WHAT NEEDS TO BE DONE:
Go through the entries below and count the lines where "computer" occurs. Give nothing but that number.

● ● ● ● ● ● ●

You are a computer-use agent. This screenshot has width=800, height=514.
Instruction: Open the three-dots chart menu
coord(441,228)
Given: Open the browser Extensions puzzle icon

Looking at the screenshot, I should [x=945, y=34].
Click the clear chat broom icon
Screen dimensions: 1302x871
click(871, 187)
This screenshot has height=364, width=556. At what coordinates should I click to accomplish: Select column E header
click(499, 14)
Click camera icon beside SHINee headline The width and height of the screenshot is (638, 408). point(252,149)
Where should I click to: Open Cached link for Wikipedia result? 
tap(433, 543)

● ● ● ● ● ● ●

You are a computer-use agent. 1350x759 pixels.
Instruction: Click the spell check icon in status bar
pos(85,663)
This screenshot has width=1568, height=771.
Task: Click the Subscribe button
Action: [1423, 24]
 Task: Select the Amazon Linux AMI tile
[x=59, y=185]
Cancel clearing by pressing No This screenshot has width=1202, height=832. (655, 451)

● ● ● ● ● ● ●

ANSWER TO THIS TASK:
2